§ 阅读材料
最小二乘法的算术推导

最小二乘法的算术推导

$\hat y=a+bx$

$\begin{aligned} Q&=\displaystyle \sum^n_{i=1}{(y_i-\hat y)^2}\\\
&={(y_1-\hat y_1)^2}+{(y_2-\hat y_2)^2}+ \cdots +{(y_n-\hat y_n)^2} \end{aligned}$

其中$\hat y$为回归方程,求$Q$最小时回归方程的系数a,b取值。

§ 数据条目
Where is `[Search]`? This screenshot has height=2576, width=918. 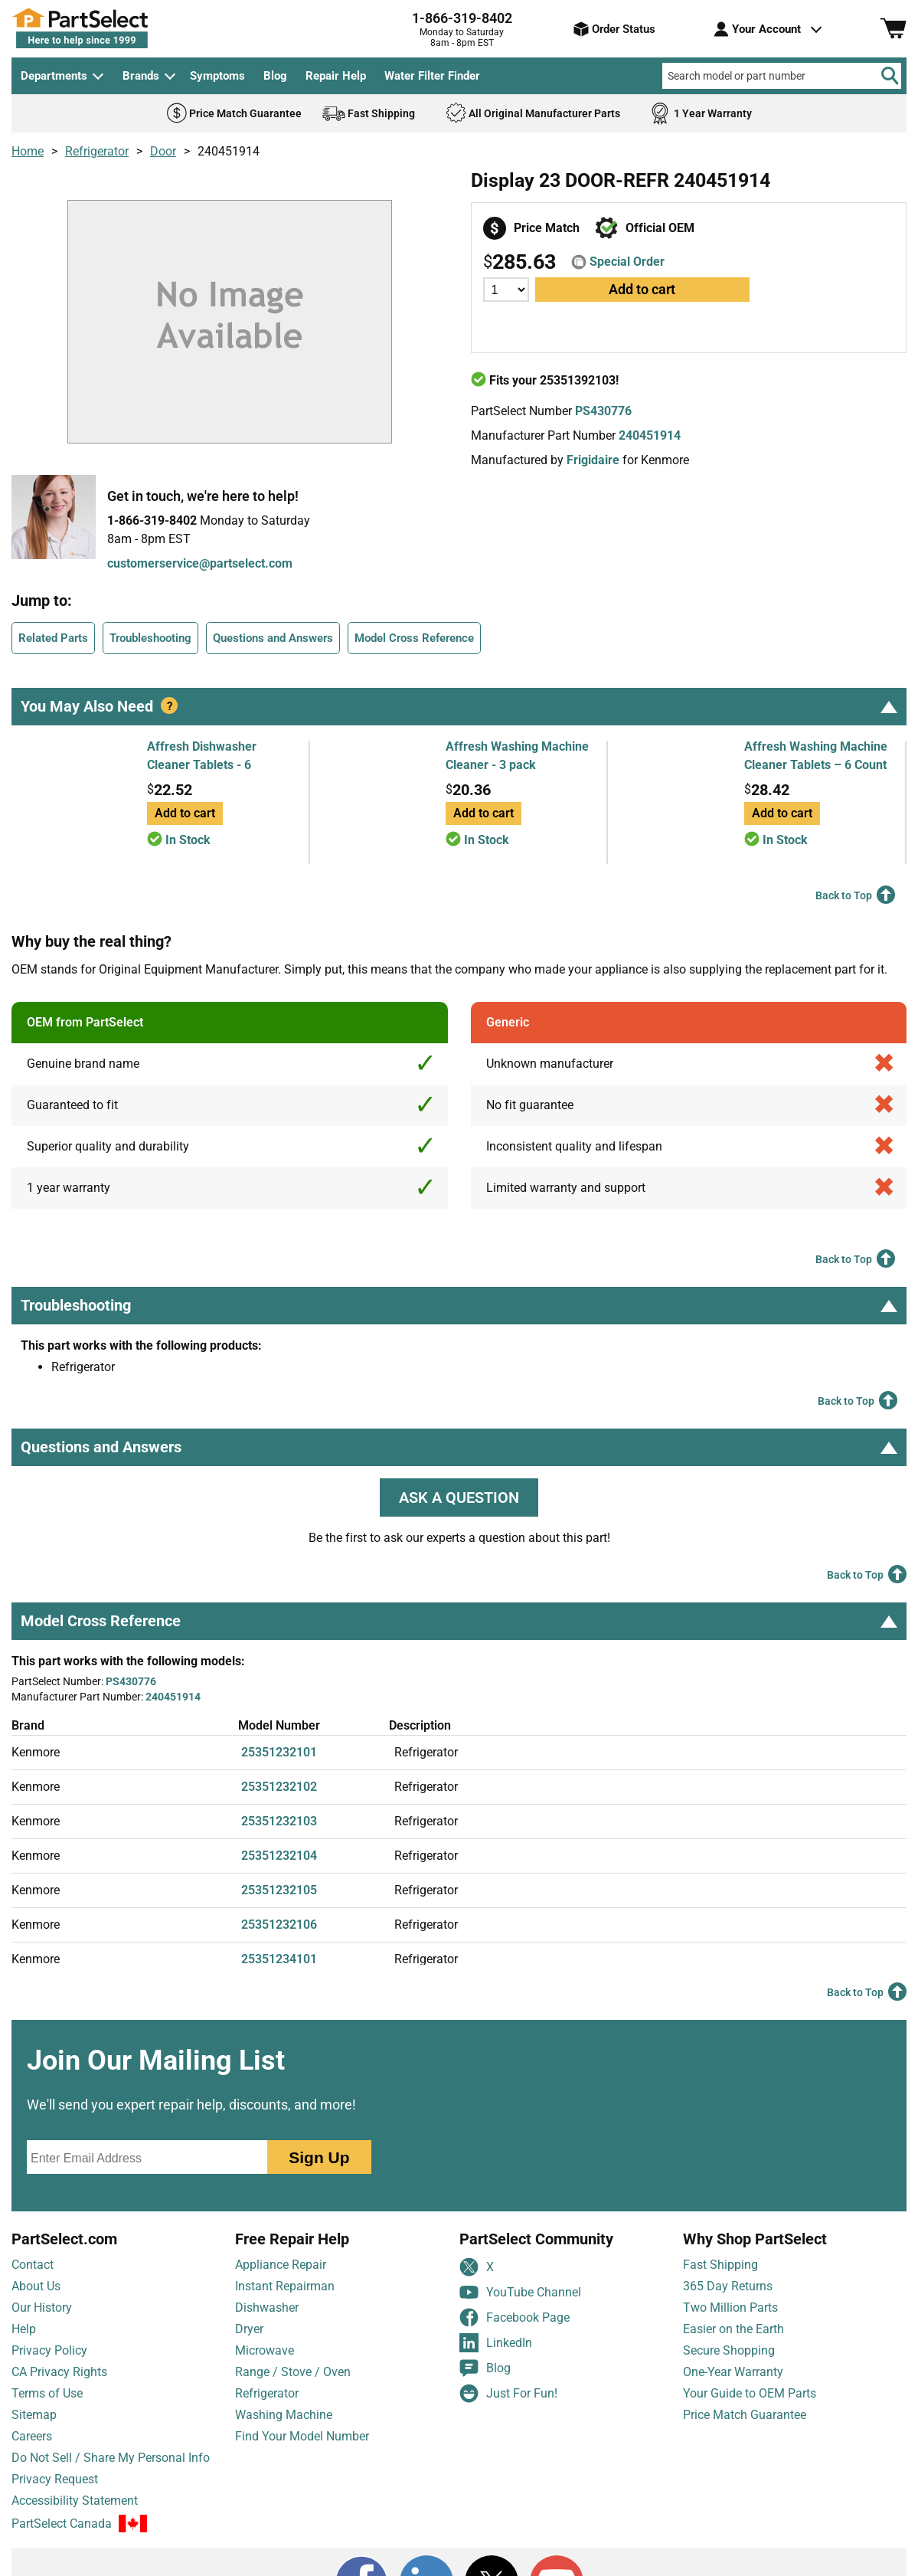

...

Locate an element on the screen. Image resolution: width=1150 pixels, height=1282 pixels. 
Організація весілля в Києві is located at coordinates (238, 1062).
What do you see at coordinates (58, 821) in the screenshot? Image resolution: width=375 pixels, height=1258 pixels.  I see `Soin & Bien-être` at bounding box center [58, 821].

--

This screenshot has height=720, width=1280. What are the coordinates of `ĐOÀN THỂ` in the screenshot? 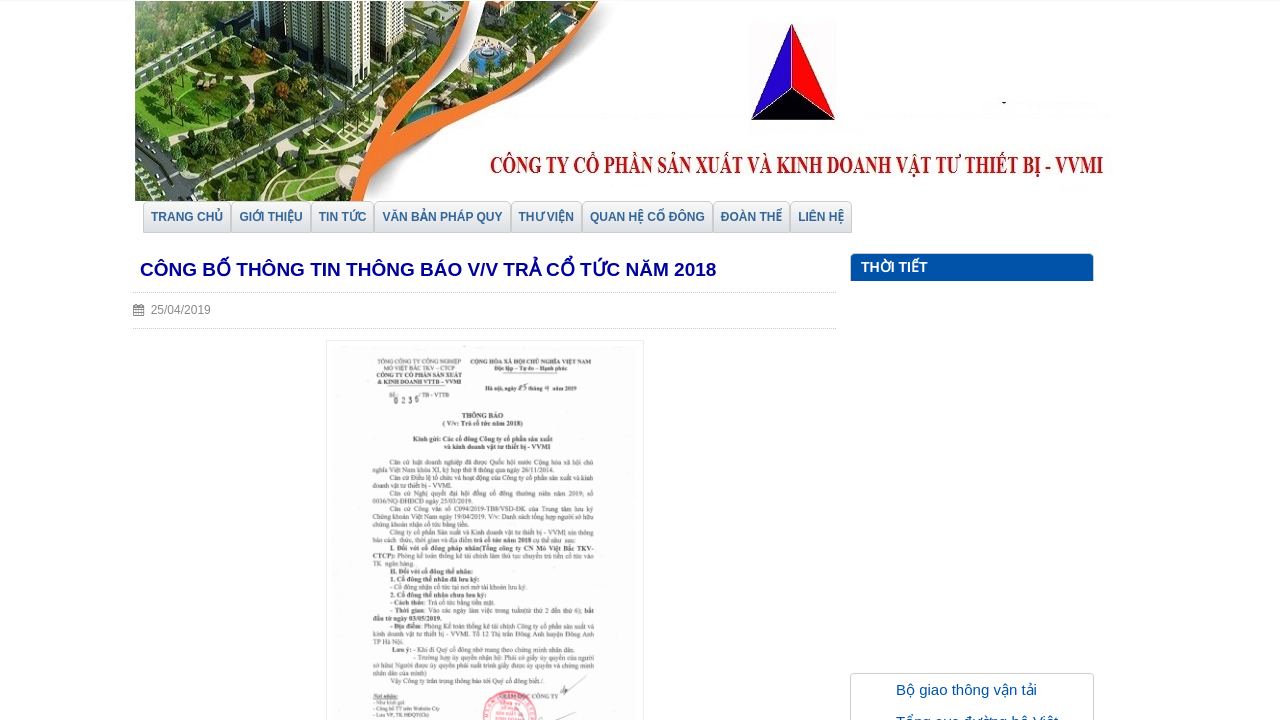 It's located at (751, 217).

§ 工作要求
[1] 请列出最小二乘法推导中，Q 的展开式里明确写出的所有平方项。
[2] 请根据最小二乘法推导，用一到三句话说明 Q 是怎样定义的，以及借助 Q 要求出什么。
[3] 在最小二乘法推导中，回归方程写成什么形式？

§ 各题答案
[1] (y₁−ŷ₁)²、(y₂−ŷ₂)²、(yₙ−ŷₙ)²

[2] Q 是从 i=1 到 n 的各项 (yᵢ−ŷ)² 之和，其中 ŷ 为回归方程。推导的目标是求出 Q 取最小值时回归方程的系数 a、b 的取值。

[3] ŷ=a+bx